12 Pa. 238 | Pa. | 1849

Coulter, J.

There is substance in the first error assigned. The only contract between the parties was the assignment of the articles of agreement between Jared Shattuck, who it appears was the agent of Huidekoper, and Simeon Stewart, for the sale and purchase of a tract of land.

Stewart assigned the contract, and at the time of the assignment and at other times said the receipts for payment, when presented to Huidekoper, would bring a deed. He gave over to Keith the receipts at the time of the assignment. Keith went into possession of the land, which he still retains.

The evidence is very strong that the receipts do entitle Keith to a deed. One receipt of eighty-five dollars, which Shattuck gave to Stewart for the land he had purchased in part, was applied by Shat-tuck and Huidekoper to a previous purchase, made by Stewart and Peck, (a) and this is the receipt about which the difficulty occurs. It ought to be applied according to its terms, and that is on the purchase made by Stewart himself.

There was no covenant or warranty that Huidekoper would make a deed when the receipts were presented. Who would undertake to guaranty or stand over the whims and caprices of any man ? The fair meaning of the words invariably used by Stewart, “ that the receipts would bring a deed,” is, that they would entitle Keith to a deed. Keith did present the receipts, at which time this diffi*242culty was made by Huidekoper—that the receipt for $85 was applied to a contract long anterior, made by Peck and Stewart, and that by the mere volition of Shattuck or Huidekoper.

Keith did not then deliver up possession of the land to Stewart, or offer to do it, and demand or elect to rescind the contract. But he kept possession,. and wore out a saw-mill; and now, after the lapse of a great many years, he seeks to recover back the money and rescind the contract, without even offering to reassign the contract or deliver up possession. This he cannot do; he has by no means entitled himself to rescind that assignment at his volition. The best thing he can do is to let Huidekoper bring his action; or, he may bring his own action on the’ contract, to compel a deed; and if Huidekoper shows that the receipts will not entitle Keith to a deed, then he will have his remedy over against Stewart. This he ought to have done long ago. The Court therefore erred in answering the first point of the plaintiff in the affirmative.

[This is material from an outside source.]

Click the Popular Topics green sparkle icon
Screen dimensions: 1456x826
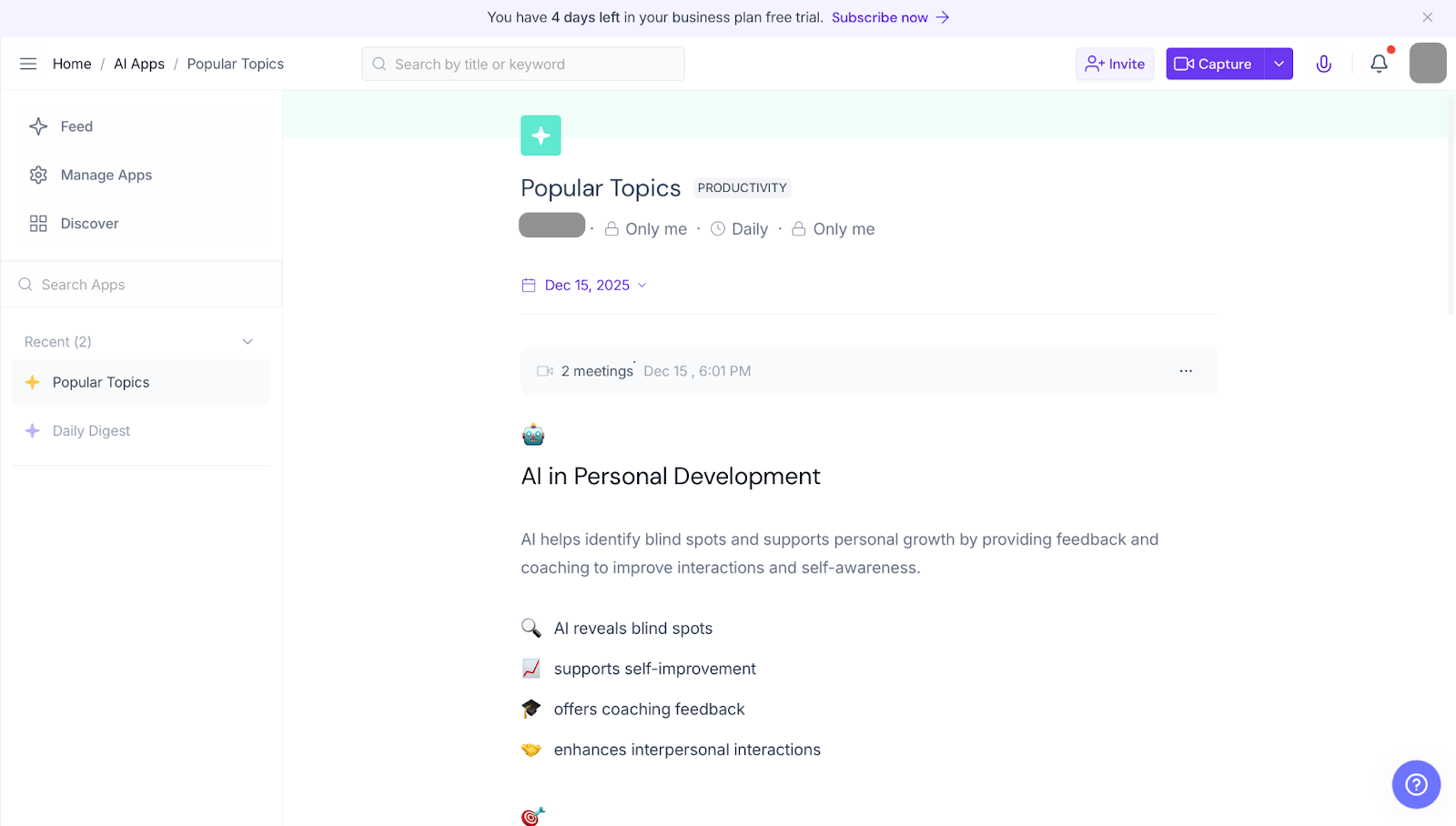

The Court ought to have answered the defendant’s fifth point in the affirmative. The statute of limitations commences to run from the time action has accrued, according to the plaintiff’s claim or showing. If he had any cause of action at all, it accrued when he presented the article assigned to him and the receipts, and Huidekoper refused to make the deed. There was nothing said or done afterwards by Stewart, which would lift away the bar of the statute. It was proved that he said afterwards, and that he said a few days before the trial, that the receipts would bring a deed. This showed the sense in which he understood that expression; that is, that in law they would bring a deed or entitle Keith to one. He knew, long before that time, that Huidekoper had refused to make one voluntarily, but he still believed that they fairly, justly, and lawfully entitled Keith to the deed.

The fourth point of the defendant ought to have been answered in the affirmative. It will both explain and illustrate itself in connexion with the foregoing remarks.

Judgment reversed, and venire de novo awarded.